Wall Street’s watchdog smacked Merrill Lynch with an $8 million fine on Monday, claiming the brokerage firm failed to waive mutual fund fees for various charities and retirement accounts.
According to FINRA, many mutual funds waive their upfront sales charges for retirement accounts and some waive these charges for charities. But from January 2006 through December 2011, Merrill Lynch failed to apply these waivers to eligible accounts, even though most of the funds available on the firm’s retail platform offered these incentives, according to the regulator’s complaint.
While many customers should have been able to purchase Class A shares in many funds without a sales charge, Merrill allegedly sold the mutual funds with a front-end sales charge or sold Class B and C shares with back-end sales charges and higher ongoing fees and expenses.
FINRA claims Merrill Lynch discovered the error in 2006, but buried the problem, failing to tell its sales force or customers that certain retirement accounts were eligible for these waivers. Further, the firm failed to report the oversight issue to the regulator until November 2011. FINRA claims the brokerage’s error affected 41,000 small business retirement accounts and 6,800 accounts of charitable institutions and 403(b) retirement accounts that were affected.

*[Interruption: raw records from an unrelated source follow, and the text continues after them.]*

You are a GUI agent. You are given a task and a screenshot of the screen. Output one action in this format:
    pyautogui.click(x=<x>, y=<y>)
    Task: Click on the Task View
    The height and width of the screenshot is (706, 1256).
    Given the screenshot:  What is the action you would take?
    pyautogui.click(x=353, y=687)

FINRA also found that Merrill Lynch, relied on its financial advisors to waive the fees, even though the firm’s supervisory procedures failed to provide adequate guidance on the issue.
"Merrill Lynch failed to offer available waivers to customers, including small business retirement accounts and charitable organizations,” Brad Bennett FINRA's executive vice president and chief of enforcement said in a statement Monday.” FINRA's commitment to investor protection is highlighted by the significant restitution component of this settlement, which reinforces that investors must be able to trust that their brokerage firm will offer the lowest-cost share classes available to them. When firms fail to do so, we will take appropriate action."
In addition to the $8 million fine, FINRA ordered Merrill Lynch to pay $24.4 million in restitution to affected clients on top of the $64.8 million the firm has already repaid to investors. The firm consented to the settlement, neither admitting nor denying the charges.
“Following Bank of America’s acquisition of Merrill Lynch, we concluded that certain Merrill Lynch clients did not receive fee waivers for which they were eligible when purchasing some mutual funds,” spokesman Bill Halldin said in a statement Monday, saying the firm notified FINRA about the findings and voluntarily began making refunds to affected clients. Bank of America acquired Merrill Lynch in 2008.
Halldin also noted “the discrepancies were principally in certain types of retirement accounts, not individual brokerage accounts or IRAs.”